### DIRECTION
Rewrite the rows from the line with "has height=819, width=1456." up to and including the line with "Looking at the image, I should click on (425, 464).", changing "telephone handset" to "phone" and keeping everything else the same. Return only those lines, and leave the pictures out.

### SOURCE MATERIAL
········

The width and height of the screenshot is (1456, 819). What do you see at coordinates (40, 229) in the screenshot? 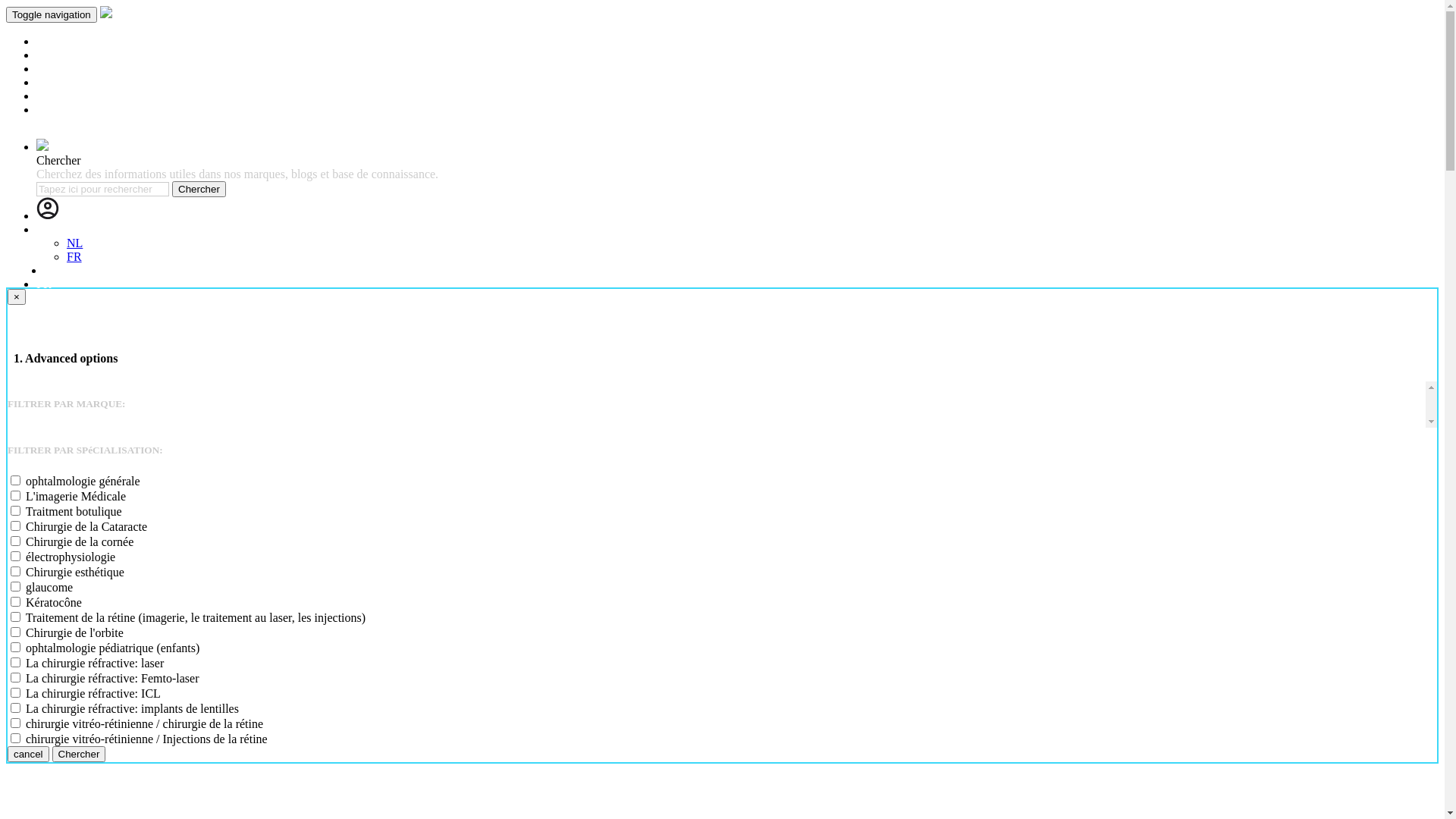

········

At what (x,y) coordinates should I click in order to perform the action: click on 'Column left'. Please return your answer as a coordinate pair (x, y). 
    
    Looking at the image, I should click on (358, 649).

········

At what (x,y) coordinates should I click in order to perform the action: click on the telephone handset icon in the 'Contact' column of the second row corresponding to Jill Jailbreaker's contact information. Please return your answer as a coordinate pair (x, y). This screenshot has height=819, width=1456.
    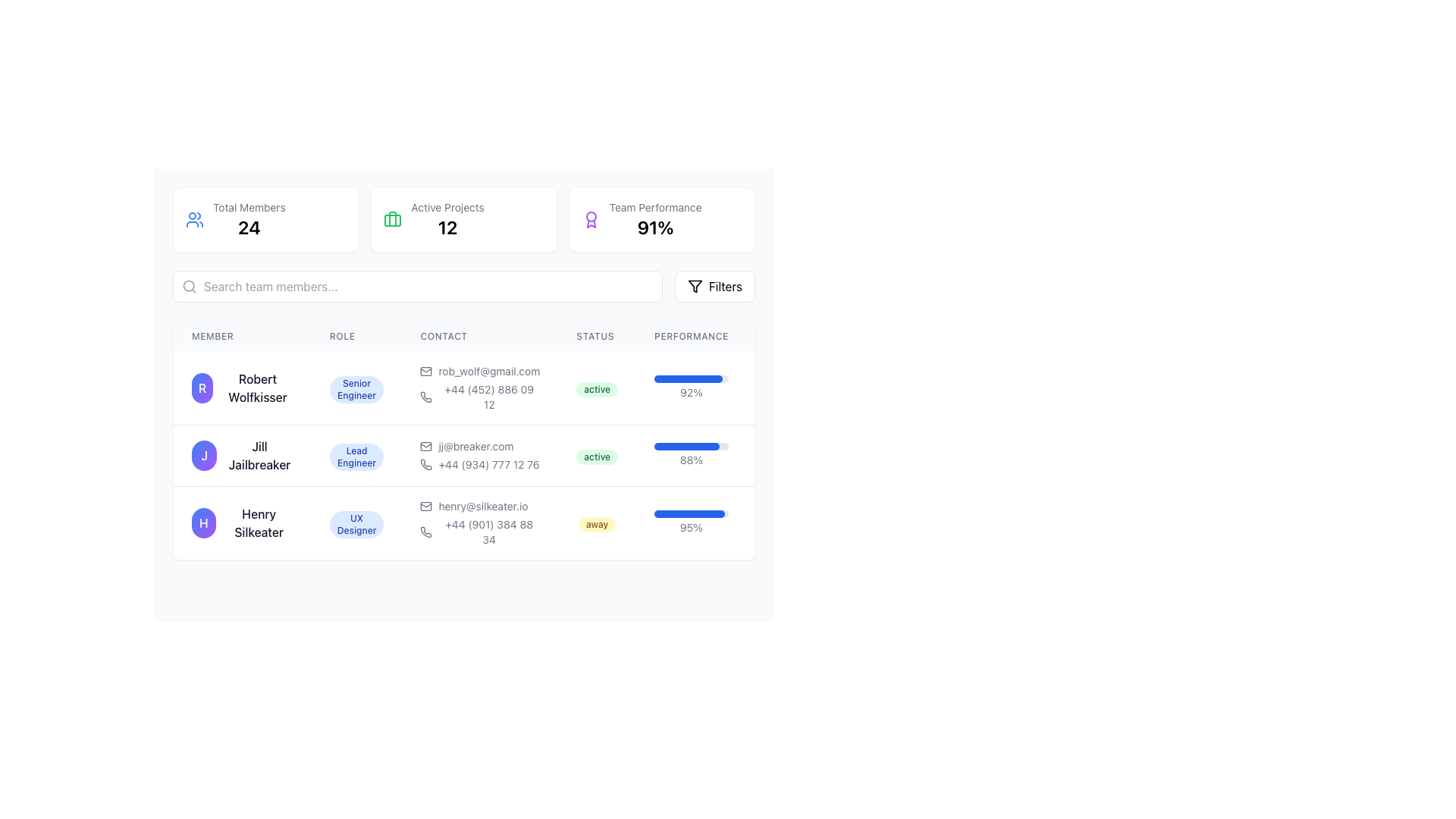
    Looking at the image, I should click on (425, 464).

········

### THE ANSWER
At what (x,y) coordinates should I click in order to perform the action: click on the phone icon in the 'Contact' column of the second row corresponding to Jill Jailbreaker's contact information. Please return your answer as a coordinate pair (x, y). This screenshot has height=819, width=1456.
    Looking at the image, I should click on (425, 464).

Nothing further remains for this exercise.